The dream is of a system which will hear what you say, and find answers. Not search pages with the words you used on them; real answers.

So, if I type in "How likely is another Tunguska incident?" I'm certainly NOT looking for five thousand links to web pages featuring "likely" and "another" and "Tunguska" and "incident" respectively. What I want is a response which knows that the Earth just got missed by another Tunguska-sized asteroid, and how much damage that caused, and whether I should dig a deep shelter.

That, says Stephen Wolfram, is exactly what he has nearly got. "In just two months it’s going to be going live," his blog reveals of Wolfram\Alpha - which will understand natural language queries, and know how to process them.

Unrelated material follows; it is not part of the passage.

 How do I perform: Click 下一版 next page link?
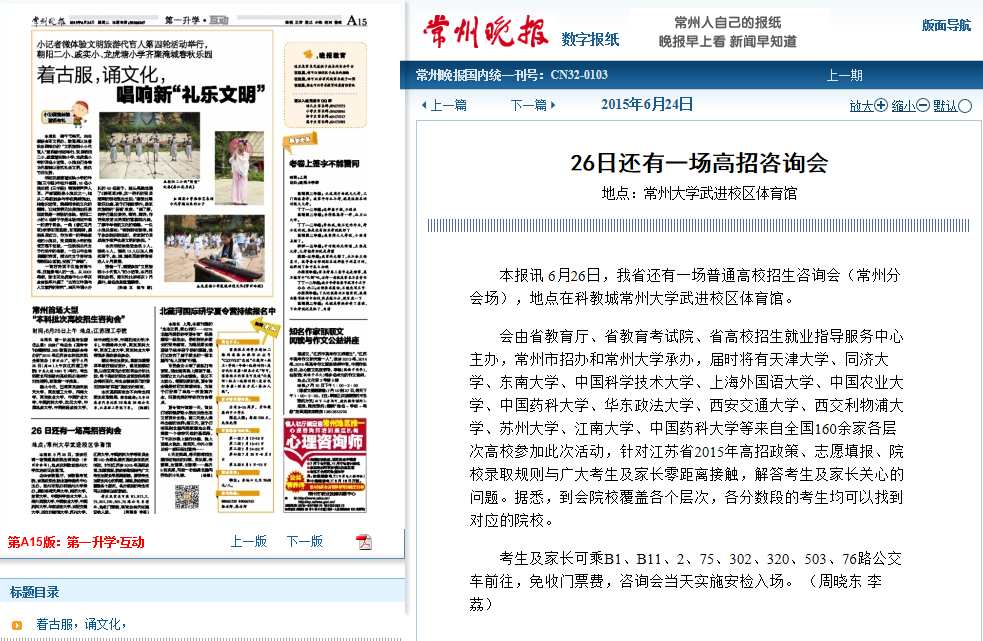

Normally, I'd dismiss this as another pipe-dream, doomed to frustrating failure along with that fridge addon which knows what food is in there and what would be a good recipe using those ingredients, or "what colour should the wheel be?" - but a colleague of mine has seen it and tweets that "it could be The Next Thing!" in some excitement. He rarely gets excited about things that Don't Matter... so it's probably worth passing on.

Wolfram himself says:

I wasn’t at all sure it was going to work. But I’m happy to say that with a mixture of many clever algorithms and heuristics, lots of linguistic discovery and linguistic curation, and what probably amount to some serious theoretical breakthroughs, we’re actually managing to make it work.

Pulling all of this together to create a true computational knowledge engine is a very difficult task.

It’s certainly the most complex project I’ve ever undertaken. Involving far more kinds of expertise—and more moving parts—than I’ve ever had to assemble before.

And—like Mathematica, or NKS—the project will never be finished.But I’m happy to say that we’ve almost reached the point where we feel we can expose the first part of it.